[Saved data entries]
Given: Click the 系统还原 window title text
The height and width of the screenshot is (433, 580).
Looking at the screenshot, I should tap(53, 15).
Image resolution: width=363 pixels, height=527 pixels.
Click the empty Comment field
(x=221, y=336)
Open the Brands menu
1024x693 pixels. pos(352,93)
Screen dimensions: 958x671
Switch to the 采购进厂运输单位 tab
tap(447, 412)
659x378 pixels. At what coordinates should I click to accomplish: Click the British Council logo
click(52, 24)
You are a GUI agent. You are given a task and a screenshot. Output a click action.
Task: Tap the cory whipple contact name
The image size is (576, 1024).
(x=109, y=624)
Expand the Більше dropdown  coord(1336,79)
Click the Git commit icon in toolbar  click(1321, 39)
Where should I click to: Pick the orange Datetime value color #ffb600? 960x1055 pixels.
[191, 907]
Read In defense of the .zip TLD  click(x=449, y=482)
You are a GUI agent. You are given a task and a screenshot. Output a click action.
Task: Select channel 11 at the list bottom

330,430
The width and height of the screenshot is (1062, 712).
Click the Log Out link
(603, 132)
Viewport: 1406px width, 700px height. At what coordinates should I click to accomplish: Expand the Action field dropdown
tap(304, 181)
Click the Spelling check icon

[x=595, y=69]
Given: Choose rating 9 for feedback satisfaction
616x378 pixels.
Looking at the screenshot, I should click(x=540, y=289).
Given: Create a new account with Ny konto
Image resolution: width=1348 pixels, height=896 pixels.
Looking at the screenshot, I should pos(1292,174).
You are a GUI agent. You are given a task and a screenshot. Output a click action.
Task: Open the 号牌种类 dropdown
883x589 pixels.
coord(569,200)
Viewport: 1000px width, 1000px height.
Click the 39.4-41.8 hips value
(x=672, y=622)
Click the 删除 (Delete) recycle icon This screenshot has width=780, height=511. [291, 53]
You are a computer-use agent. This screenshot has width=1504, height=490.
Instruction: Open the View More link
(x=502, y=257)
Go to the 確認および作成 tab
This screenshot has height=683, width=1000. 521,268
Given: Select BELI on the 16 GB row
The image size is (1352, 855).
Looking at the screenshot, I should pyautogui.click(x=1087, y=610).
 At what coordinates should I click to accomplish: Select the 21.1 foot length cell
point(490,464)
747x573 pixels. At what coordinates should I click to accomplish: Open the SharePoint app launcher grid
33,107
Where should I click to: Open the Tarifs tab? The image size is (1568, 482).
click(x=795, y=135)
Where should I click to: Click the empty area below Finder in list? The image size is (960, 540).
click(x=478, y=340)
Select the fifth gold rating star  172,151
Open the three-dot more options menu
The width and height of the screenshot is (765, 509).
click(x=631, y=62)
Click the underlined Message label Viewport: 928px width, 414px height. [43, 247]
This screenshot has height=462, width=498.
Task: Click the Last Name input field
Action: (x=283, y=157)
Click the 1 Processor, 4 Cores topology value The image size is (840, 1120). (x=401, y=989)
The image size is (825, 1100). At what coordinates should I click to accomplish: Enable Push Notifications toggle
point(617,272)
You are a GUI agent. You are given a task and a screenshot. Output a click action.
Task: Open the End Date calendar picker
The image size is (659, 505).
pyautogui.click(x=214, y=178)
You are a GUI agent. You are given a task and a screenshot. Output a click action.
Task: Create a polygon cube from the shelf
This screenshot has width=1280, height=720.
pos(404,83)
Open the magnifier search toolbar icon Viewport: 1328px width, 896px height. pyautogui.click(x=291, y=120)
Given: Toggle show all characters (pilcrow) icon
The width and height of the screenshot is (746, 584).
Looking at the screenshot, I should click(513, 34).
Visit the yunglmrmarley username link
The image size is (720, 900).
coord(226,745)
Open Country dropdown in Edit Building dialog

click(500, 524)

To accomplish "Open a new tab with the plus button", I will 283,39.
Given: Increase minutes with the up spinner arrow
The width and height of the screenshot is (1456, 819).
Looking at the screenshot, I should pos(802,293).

What the exercise asks> What is needed is an exact printout of every line from the one with "Given: Increase minutes" through the end of the data, including both, and nothing more.

Reply to the exercise>
Given: Increase minutes with the up spinner arrow
The width and height of the screenshot is (1456, 819).
Looking at the screenshot, I should pos(802,293).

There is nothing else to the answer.